Sebastian's Pamphlets: In need of a "Web-Robot Directives Standard"

The Robots Exclusion Protocol from 1994 gets used and abused, best described by Lisa Barone citing Dan Crow from Google: "everyone uses it but everyone uses a different version of it". De facto we've a Robots Exclusion Standard covering crawler directives in robots.txt and robots meta tags as well, said Dan Crow. Besides non-standardized directives like "Allow:", Google's Sitemaps Protocol adds more inclusion to the mix, now even closely bundled with robots.txt. There are more ways to put crawler directives. Unstructured (in the sense of independence from markup elements) like with Google's section targeting, on link level applying the commonly disliked rel-nofollow microformat or XFN, and related thoughts on block level directives.

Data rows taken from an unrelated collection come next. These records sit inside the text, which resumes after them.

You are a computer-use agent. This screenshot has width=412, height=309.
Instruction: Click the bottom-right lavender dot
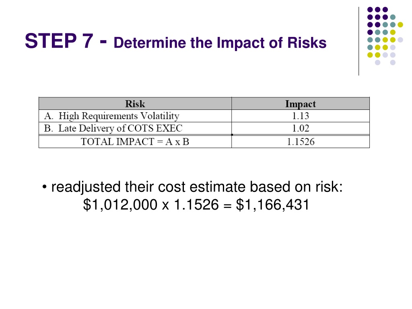pos(393,62)
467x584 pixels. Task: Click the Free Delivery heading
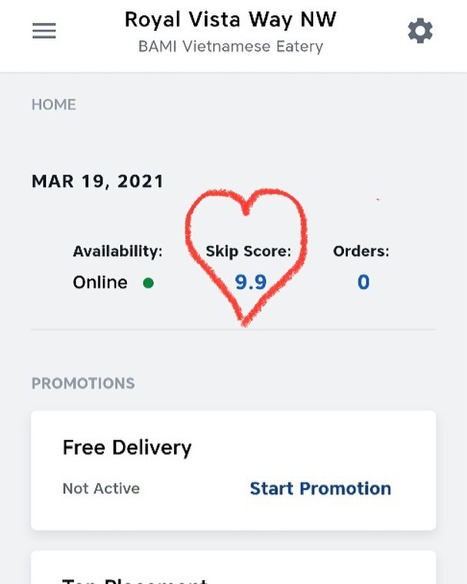[127, 448]
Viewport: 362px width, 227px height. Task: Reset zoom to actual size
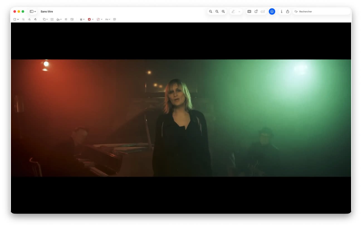pyautogui.click(x=217, y=11)
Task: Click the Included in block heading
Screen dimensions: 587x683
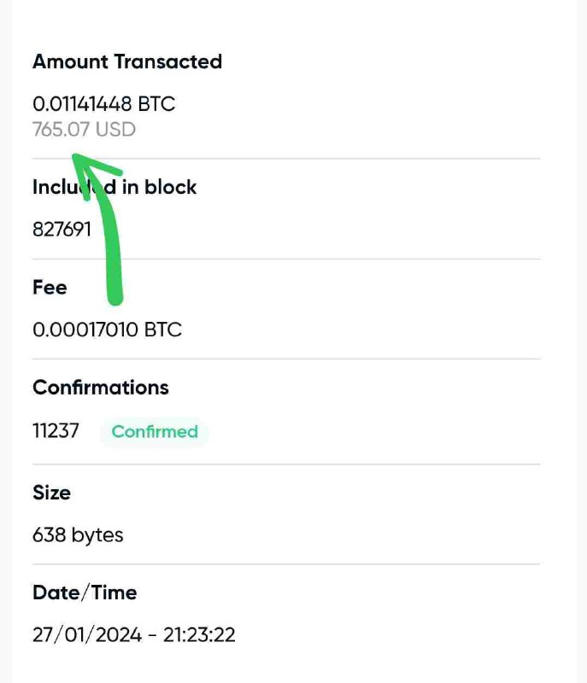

All in all that's a pretty confusing conglomerate of inclusion and exclusion, utilizing many formats respectively markup elements, and lots of places to put crawler directives. Not really the sort of norm the webmaster community can successfully work with. No wonder that over 75,000 robots.txt files have pictures in them, that less than 35 percent of servers have a robots.txt file, that the average robots.txt file is 23 characters ("User-agent: * Disallow:"), gazillions of Web pages carry useless and unsupported meta tags like "revisit-after" ... for more funny stats and valuable information see Lisa's robots.txt summit coverage (SES NY 2007), also covered by Tamar (read both!).

How to structure a "Web-Robot Directives Standard"?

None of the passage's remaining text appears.